How does an organ cell collaborates with others to perform a specific function if the cell itself lacks the intelligence to understand the greater propose?

599 views

How does an organ cell collaborates with others to perform a specific function if the cell itself lacks the intelligence to understand the greater propose?

In: Biology

2 Answers

Anonymous 0 Comments

Basically, it doesn’t. The cell has no idea it’s collaborating. It’s the arrangement of interacting cells that performs the specific function. That’s an emergent property of the whole assembly of cells that’s been refined over several billion years of evolution by an elaborate form of guess & test.

It’s like asking a die how it knows if it’s playing Monopoly in your living room or high-stakes craps in Las Vegas…it has no idea. It just does what it does in response to it’s immediate surroundings. It’s only when you embed it in a much larger system of other objects & interactions that you get something we’d call a greater purpose.

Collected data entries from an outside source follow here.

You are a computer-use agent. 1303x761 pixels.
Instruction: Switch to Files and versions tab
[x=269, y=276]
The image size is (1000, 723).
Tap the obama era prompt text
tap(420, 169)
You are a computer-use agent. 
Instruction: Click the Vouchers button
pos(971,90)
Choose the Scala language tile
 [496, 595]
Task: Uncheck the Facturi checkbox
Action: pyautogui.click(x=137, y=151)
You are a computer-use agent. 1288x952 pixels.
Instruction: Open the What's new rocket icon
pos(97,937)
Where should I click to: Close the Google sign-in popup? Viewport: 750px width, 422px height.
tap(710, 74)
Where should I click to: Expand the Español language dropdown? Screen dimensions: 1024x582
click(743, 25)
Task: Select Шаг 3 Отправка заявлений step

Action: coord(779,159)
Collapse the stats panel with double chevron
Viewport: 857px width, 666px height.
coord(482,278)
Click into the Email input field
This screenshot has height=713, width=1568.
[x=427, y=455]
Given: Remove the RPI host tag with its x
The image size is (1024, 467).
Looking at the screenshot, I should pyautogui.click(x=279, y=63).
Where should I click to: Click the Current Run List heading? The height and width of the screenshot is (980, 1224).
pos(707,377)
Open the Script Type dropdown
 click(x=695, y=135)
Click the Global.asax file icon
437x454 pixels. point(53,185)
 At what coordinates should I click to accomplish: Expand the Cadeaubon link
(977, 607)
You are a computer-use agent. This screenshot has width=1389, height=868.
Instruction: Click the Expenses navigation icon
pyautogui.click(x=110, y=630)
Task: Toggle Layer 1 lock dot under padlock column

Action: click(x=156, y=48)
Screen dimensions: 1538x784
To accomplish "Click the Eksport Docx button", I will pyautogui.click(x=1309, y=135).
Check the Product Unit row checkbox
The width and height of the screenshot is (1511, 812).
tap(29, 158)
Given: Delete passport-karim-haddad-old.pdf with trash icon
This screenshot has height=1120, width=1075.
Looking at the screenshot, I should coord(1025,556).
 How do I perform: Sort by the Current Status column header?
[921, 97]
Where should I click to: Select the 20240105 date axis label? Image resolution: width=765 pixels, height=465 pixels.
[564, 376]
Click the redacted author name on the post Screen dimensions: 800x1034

Edit: Cells do communicate with cells around them (and the larger organism) through chemicals. However, they have no idea who’s “sending” the chemicals, they can just see what bumps up against the cell. That could be the cell next door, like a nerve triggering an adjacent nerve, or many feet away like hormones from your pituitary causing a growth plate in your bones to grow. Likewise, the cell “sending” the chemical has no idea what it’s for or where it’s going, it just does it.